Dataset records
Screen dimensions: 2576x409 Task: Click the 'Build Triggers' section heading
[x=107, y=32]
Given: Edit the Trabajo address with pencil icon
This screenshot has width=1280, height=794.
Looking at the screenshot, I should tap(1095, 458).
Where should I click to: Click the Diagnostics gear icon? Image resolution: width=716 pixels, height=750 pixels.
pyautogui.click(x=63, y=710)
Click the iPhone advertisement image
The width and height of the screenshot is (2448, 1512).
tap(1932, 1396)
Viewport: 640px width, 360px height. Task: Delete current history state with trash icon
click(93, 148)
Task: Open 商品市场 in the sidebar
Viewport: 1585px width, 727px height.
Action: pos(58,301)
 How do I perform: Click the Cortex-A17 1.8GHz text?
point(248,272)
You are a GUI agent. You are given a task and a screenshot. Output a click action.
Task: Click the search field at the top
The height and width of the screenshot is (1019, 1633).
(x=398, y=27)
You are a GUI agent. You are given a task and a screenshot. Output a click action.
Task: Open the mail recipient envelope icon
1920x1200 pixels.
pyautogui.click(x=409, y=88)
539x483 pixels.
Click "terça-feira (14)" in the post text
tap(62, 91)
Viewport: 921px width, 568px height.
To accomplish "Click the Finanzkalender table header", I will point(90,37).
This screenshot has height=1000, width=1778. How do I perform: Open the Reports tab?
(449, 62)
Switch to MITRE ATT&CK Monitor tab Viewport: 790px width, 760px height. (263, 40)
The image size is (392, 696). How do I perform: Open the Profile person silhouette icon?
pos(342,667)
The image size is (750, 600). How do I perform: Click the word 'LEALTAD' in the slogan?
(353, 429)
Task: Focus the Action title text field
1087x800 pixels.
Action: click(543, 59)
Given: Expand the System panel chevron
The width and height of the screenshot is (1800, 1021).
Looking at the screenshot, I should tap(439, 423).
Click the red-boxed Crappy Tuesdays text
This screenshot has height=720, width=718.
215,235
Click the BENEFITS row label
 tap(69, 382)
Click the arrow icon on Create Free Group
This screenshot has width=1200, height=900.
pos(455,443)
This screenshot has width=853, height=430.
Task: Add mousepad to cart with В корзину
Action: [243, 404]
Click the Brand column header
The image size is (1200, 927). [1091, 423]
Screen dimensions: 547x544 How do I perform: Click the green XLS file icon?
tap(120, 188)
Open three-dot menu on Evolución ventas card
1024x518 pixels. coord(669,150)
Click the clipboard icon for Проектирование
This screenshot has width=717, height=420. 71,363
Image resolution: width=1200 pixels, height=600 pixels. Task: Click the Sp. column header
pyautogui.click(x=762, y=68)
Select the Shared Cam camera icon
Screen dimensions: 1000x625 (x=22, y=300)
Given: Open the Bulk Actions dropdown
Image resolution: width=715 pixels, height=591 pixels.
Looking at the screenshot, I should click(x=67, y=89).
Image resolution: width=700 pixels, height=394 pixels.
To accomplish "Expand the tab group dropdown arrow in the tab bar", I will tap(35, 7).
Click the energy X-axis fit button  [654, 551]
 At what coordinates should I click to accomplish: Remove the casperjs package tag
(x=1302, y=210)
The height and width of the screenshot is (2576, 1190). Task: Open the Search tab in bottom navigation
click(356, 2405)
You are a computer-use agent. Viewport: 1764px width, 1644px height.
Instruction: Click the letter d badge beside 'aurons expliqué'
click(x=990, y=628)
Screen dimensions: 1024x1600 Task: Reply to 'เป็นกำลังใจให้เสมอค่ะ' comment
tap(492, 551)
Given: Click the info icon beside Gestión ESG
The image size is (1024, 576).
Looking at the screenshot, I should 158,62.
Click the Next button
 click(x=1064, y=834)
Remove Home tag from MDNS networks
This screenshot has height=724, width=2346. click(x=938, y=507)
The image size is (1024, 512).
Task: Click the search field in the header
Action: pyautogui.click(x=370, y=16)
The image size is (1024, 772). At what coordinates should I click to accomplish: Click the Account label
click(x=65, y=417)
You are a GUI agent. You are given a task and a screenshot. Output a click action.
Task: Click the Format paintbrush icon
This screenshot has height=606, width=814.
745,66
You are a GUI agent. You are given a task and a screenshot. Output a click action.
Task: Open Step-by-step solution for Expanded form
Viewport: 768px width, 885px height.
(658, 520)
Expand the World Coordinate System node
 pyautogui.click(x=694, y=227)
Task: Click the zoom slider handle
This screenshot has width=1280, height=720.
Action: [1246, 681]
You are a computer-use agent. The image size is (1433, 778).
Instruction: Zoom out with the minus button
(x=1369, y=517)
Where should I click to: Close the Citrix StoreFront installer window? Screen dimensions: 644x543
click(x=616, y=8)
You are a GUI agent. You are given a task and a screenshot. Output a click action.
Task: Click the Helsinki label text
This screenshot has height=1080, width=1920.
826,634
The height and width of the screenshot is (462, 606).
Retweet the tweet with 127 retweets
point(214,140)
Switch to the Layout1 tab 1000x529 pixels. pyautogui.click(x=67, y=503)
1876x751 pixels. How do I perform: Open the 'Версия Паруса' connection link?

What the task asks
With the entries above as the source, set down exactly the lines from the one holding "This screenshot has width=1280, height=720." through the last line, both ends included.

Task result
This screenshot has width=1280, height=720.
Action: [1246, 681]
You are a computer-use agent. The image size is (1433, 778).
Instruction: Zoom out with the minus button
(x=1369, y=517)
Where should I click to: Close the Citrix StoreFront installer window? Screen dimensions: 644x543
click(x=616, y=8)
You are a GUI agent. You are given a task and a screenshot. Output a click action.
Task: Click the Helsinki label text
This screenshot has height=1080, width=1920.
826,634
The height and width of the screenshot is (462, 606).
Retweet the tweet with 127 retweets
point(214,140)
Switch to the Layout1 tab 1000x529 pixels. pyautogui.click(x=67, y=503)
1876x751 pixels. How do I perform: Open the 'Версия Паруса' connection link?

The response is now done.